La devozione a questa reliquia fu vivissima tra i Tortonesi e diede lustro sia al convento di San Marco sia alla famiglia religiosa degli Umiliati, che solo dal 1232 si erano stabiliti in città. La sua fama travalicò i confini di Tortona e, nei secoli successivi, troviamo interessanti testimonianze del suo culto. Il Duca di Milano, Ludovico il Moro, esentava nel 1496 il convento di San Marco da ogni alloggiamento militare per la sua devozione alla Santa Fascia. Alla soppressione degli Umiliati, avvenuta nel 1571, la Santa Fascia fu traslata nel convento dei Servi di Maria detto “La Chiesiola”, con l’assenso di San Carlo Borromeo, dove rimase fino al 23 febbraio 1798, quando venne soppresso su istanza del Re di Sardegna, Carlo Emanuele IV, ostaggio delle truppe napoleoniche e forzato a imporre nel suo regno la legislazione giacobina d’oltralpe. Nonostante i tentavi del Capitolo della Cattedrale di conservare la reliquia per la città, nel 1806 la Santa Fascia fu portata a Roma nella casa generalizia dei Servi di Maria e successivamente trasferita nella chiesa di San Marcello. Ritornò a Tortona nel maggio 1998, dopo la richiesta di restituzione che il vescovo, Mons. Martino Canessa, aveva firmato il 2 maggio di quell’anno. Dopo il restauro, effettuato dalle monache di San Giulio, fu riposta nell’altare della Santa Croce.

Il culto secolare

L’antico Messale Romano celebrava la commemorazione della fuga in Egitto il 17 febbraio, mutuandola probabilmente dai sinassari copti; la liturgia recepiva, anche in questo caso, un mistero salvifico, secondo l’insegnamento dei Padri della Chiesa. Insegna, infatti, San Pier Crisologo: «questa fuga non mira a evitare la morte del Creatore, ma a procurare la vita al mondo». Gesù che esce dai confini di Israele si manifesta come Salvatore inviato al mondo intero. A Tortona abbiamo notizia che la Santa Fascia era esposta anche al 28 dicembre, nella festa dei Santi Innocenti, celebrazione correlata alla fuga in Egitto. Il Bussa, nel suo manoscritto del 1766 Memorie dell’inclita Tortona, registra il culto particolarmente tributato alla reliquia da parte delle partorienti e le grazie ricevute da molte di esse. Ugualmente riporta che la custodia della reliquia era chiusa con due chiavi, una delle quali custodita dai frati e un’altra da un nobile della città a turno. Niccolò Montemerlo nel suo Raccoglimento di nuova historia dell’antica città di Tortona del 1618 la dice veneratissima e così la descrive: «Questa sacrata fascia, la quale questa Signora conservò come ricco tesoro, et al presente si cerca di vedere con gran tenerezza, e di grandezza come la mano in circa, lunga intorno a due braccia, e d’un colore un poco gialletto per l’antichita, e non si può decernere se e di lana tessuta, o di seta bianca, per essere il filato molto sottile, et fu trasportata da Gierusalemme a Tortona, come per translatione si narra, rogata da notaro pubblico, conservata ne gli archivi della citta, et hora rimane ornata di lamme di argento da ambe le parti, in una della quali e l’arma de Duchi di Milano, e l’altra quella della città nostra».

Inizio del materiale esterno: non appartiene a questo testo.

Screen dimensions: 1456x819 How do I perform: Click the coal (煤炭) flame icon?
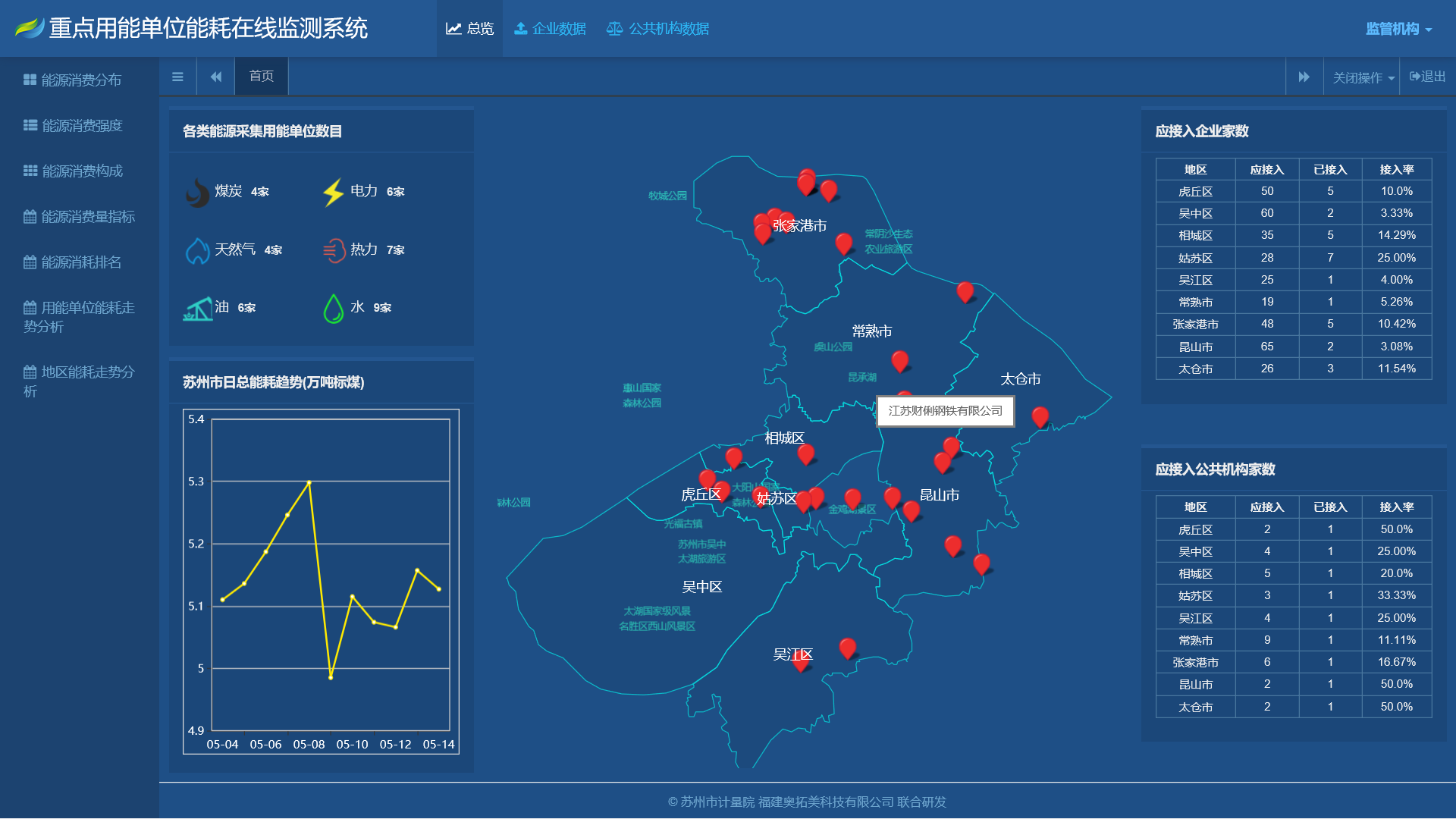197,193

Mons. Carlo Ceva, vescovo dal 1683 al 1700, fece realizzare per la Santa Fascia un prezioso reliquiario in argento con le armi della sua casata, perduto durante la permanenza romana e sostituito nel 1863 dall’attuale, che presenta nei quattro angoli gli stemmi della città di Tortona, della casata viscontea, dell’ordine degli Umiliati e di quello dei Servi di Maria.

La testimonianza pittorica di Giotto

Nell’affresco che rappresenta la fuga in Egitto, dipinto da Giotto nella Cappella degli Scrovegni di Padova tra il 1303 e il 1305, il Bambino Gesù è sorretto al collo della Vergine da una fascia che ricorda, nella trama e nella decorazione, la reliquia tortonese. Non accade lo stesso nell’analogo affresco, dipinto per la basilica inferiore di Assisi, tra il 1308 e il 1311, dove intervennero accanto al maestro diversi pittori della sua bottega, specialmente Stefano Fiorentino e l’umbro Maestro delle vele; qui la fascia è anonima. Va però ricordato che, nell’iconografia della “Fuga in Egitto”, la rappresentazione del Bambino sorretto da una fascia al collo della Vergine è molto rara; Giotto, invece, la dipinge in entrambi i dipinti dell’episodio evangelico.

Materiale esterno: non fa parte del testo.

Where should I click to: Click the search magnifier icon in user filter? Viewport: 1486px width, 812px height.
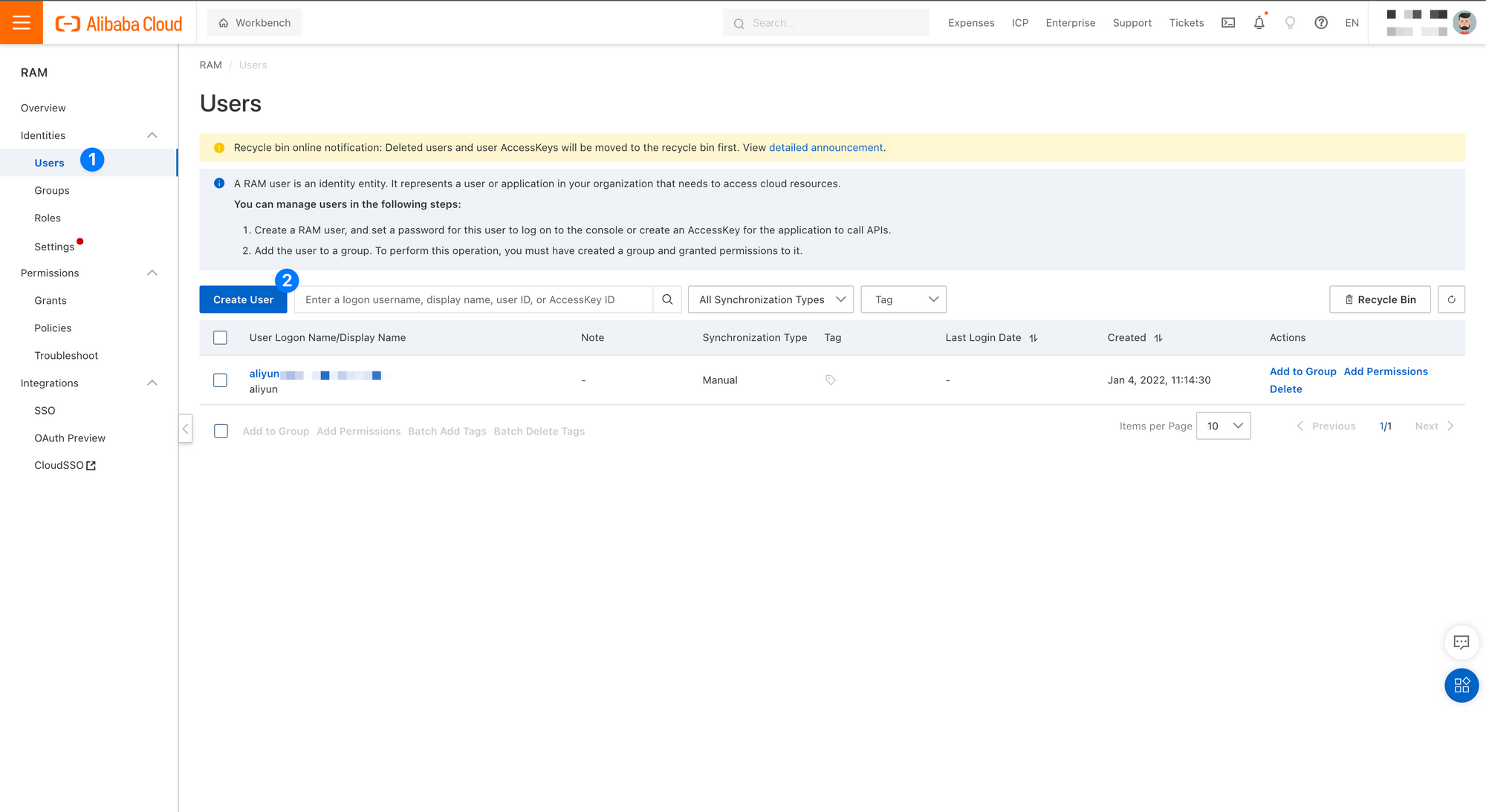[x=667, y=299]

Sappiamo che nella città veneta, su commissione di Enrico degli Scrovegni, Giotto realizzò un progetto iconografico e decorativo unitario, ispirato da Alberto da Padova, teologo agostiniano di raffinata competenza. Non potremo mai dire se Giotto vide la reliquia tortonese oppure se la venerò Alberto da Padova, durante uno dei suoi viaggi dall’università patavina alla Sorbona di Parigi. Sta di fatto che vediamo dipinta la Santa Fascia in uno dei più prestigiosi capolavori dell’arte italiana.

Il frammento milanese

Una tradizione secolare individua una parte consistente della reliquia in quella che era conservata e venerata nella casa madre degli Umiliati lombardi a Milano in Santa Maria di Brera.

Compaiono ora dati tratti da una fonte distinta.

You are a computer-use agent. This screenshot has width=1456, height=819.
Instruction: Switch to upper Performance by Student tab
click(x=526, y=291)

Una significativa testimonianza è resa da un opuscolo a stampa del 1701, anch’esso conservato alla Braidense; fu redatto a Brera stessa e forse proprio da un membro della Compagnia di Gesù, succeduta agli Umiliati dopo la loro soppressione. Si evince che la reliquia fu oggetto di particolare venerazione, soprattutto intorno al 1630, dopo la peste, quando il culto fu ufficializzato e i Gesuiti istituirono una solenne celebrazione dal 1642. Nel documento si afferma la provenienza tortonese della Santa Fascia. L’ipotesi più accreditata è che si tratti di una porzione della reliquia tortonese, traslata a Milano in un’epoca imprecisata comunque precedente alla soppressione degli Umiliati del 1571. In quella direzione andrebbe anche il verbale della ricognizione canonica, fatta in Roma il 7 luglio 1863, dove si afferma che in origine la Fascia aveva la lunghezza di tre braccia, mentre al presente è solo di due.